Jakarta, Gatra.com – Ketua Umum Partai Rakyat Adil Makmur (PRIMA), Agus Jabo Priyono, menduga adanya kepentingan istana di balik wacana penundaan Pemilu 2024 yang muncul lagi ke ruang publik belakangan ini.

“Wacana penundaan Pemilu 2024 ini sebenarnya adalah rencana istana yang didukung oleh pengusaha. Selanjutnya, partai politik berperan untuk memuluskan rencana itu agar bisa berjalan mulus,” ujar Agus dalam keterangan tertulisnya, Rabu (3/3/).

Sebelumnya, Agus kerap menyampaikan bahwa wacana itu merupakan pertemuan tiga kepentingan besar di republik ini, yaitu partai politik koalisi pemerintah, istana, dan oligarki.

Seperti diketahui, kepentingan dan keterlibatan istana dalam bergulirnya wacana penundaan Pemilu 2024 itu juga sudah diakui oleh politisi dari partai politik yang mulai merapat ke arus kekuasaan, meski sebelumnya partai ini berada pada jalur oposisi.

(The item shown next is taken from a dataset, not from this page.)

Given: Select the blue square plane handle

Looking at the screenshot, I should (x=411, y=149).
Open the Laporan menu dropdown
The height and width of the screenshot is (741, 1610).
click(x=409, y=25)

Ketua Umum PAN, Zulkifli Hasan, mengaku diundang oleh Menteri Koordinator Kemaritiman dan Investasi, Luhut Binsar Pandjaitan, dalam sebuah pertemuan pada pertengahan Februari 2022 lalu. Ia mengaku diminta Luhut untuk menyampaikan kepada publik bahwa dirinya mendukung wacana penundaan Pemilu. Luhut pun diklaim sudah mendapat persetujuan dari Presiden Jokowi.

“Jika benar demikian, tentu ada hal besar yang sedang dipertaruhkan oleh penguasa sampai harus menunda Pemilu yang sudah jelas-jelas menabrak konstitusi UUD 1945,” ujarnya.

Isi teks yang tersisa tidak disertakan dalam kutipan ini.